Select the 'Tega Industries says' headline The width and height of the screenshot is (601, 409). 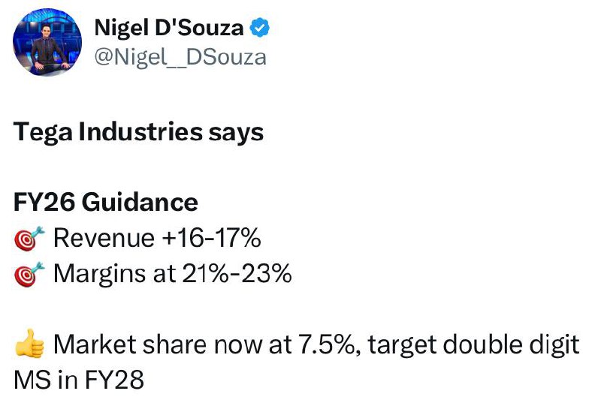pyautogui.click(x=138, y=133)
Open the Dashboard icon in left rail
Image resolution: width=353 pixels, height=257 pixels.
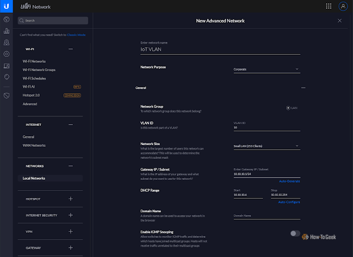7,19
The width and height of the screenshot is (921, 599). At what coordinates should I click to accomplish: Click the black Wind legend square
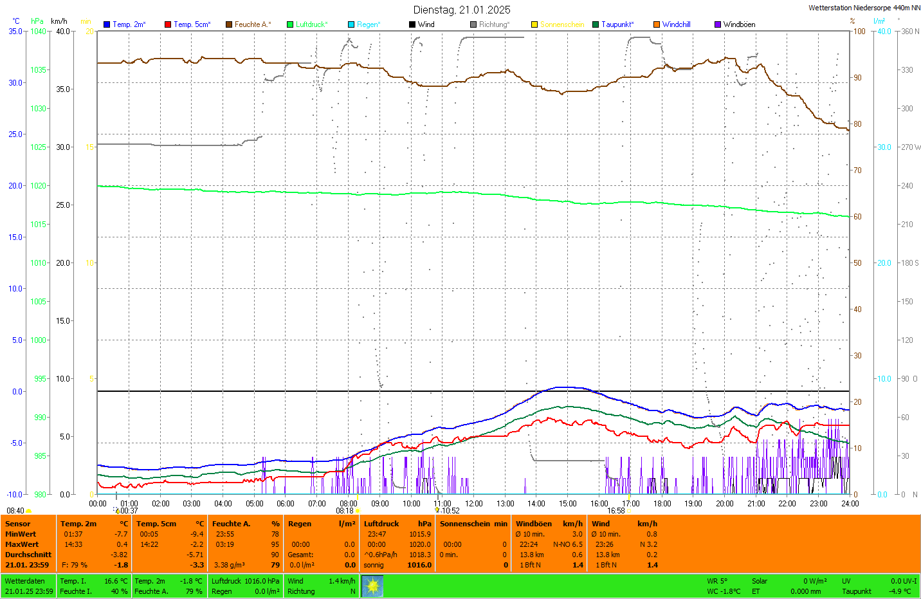[x=412, y=24]
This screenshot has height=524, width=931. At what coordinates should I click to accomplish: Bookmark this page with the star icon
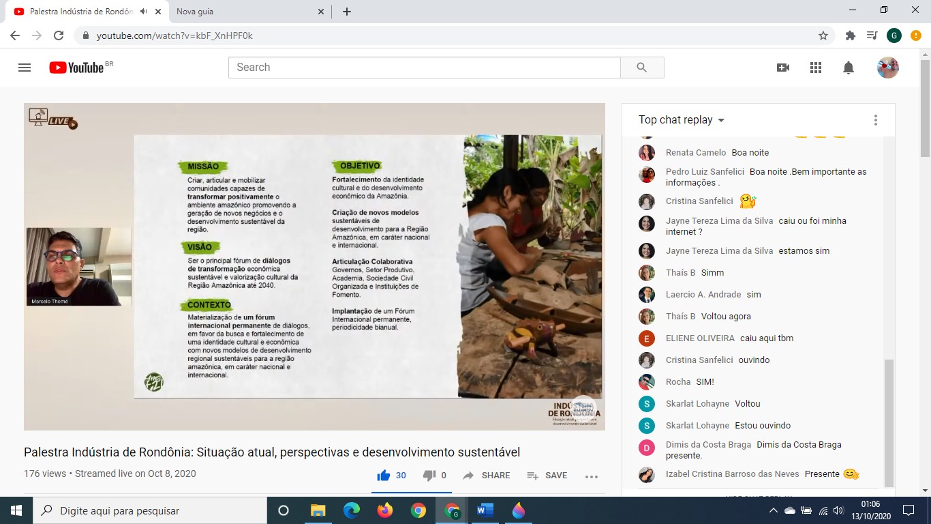[x=823, y=35]
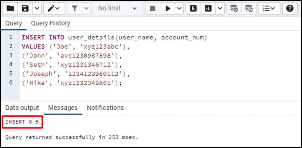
○ ○ ○
## ASSIGNMENT
Beginning with the line that contains "This screenshot has" and ending with the last line of the data, transcribe each line exactly; pictures stay out.

## COMPLETED EXERCISE
This screenshot has height=524, width=931. At what coordinates should I click to accomplish: Bookmark this page with the star icon
[x=823, y=35]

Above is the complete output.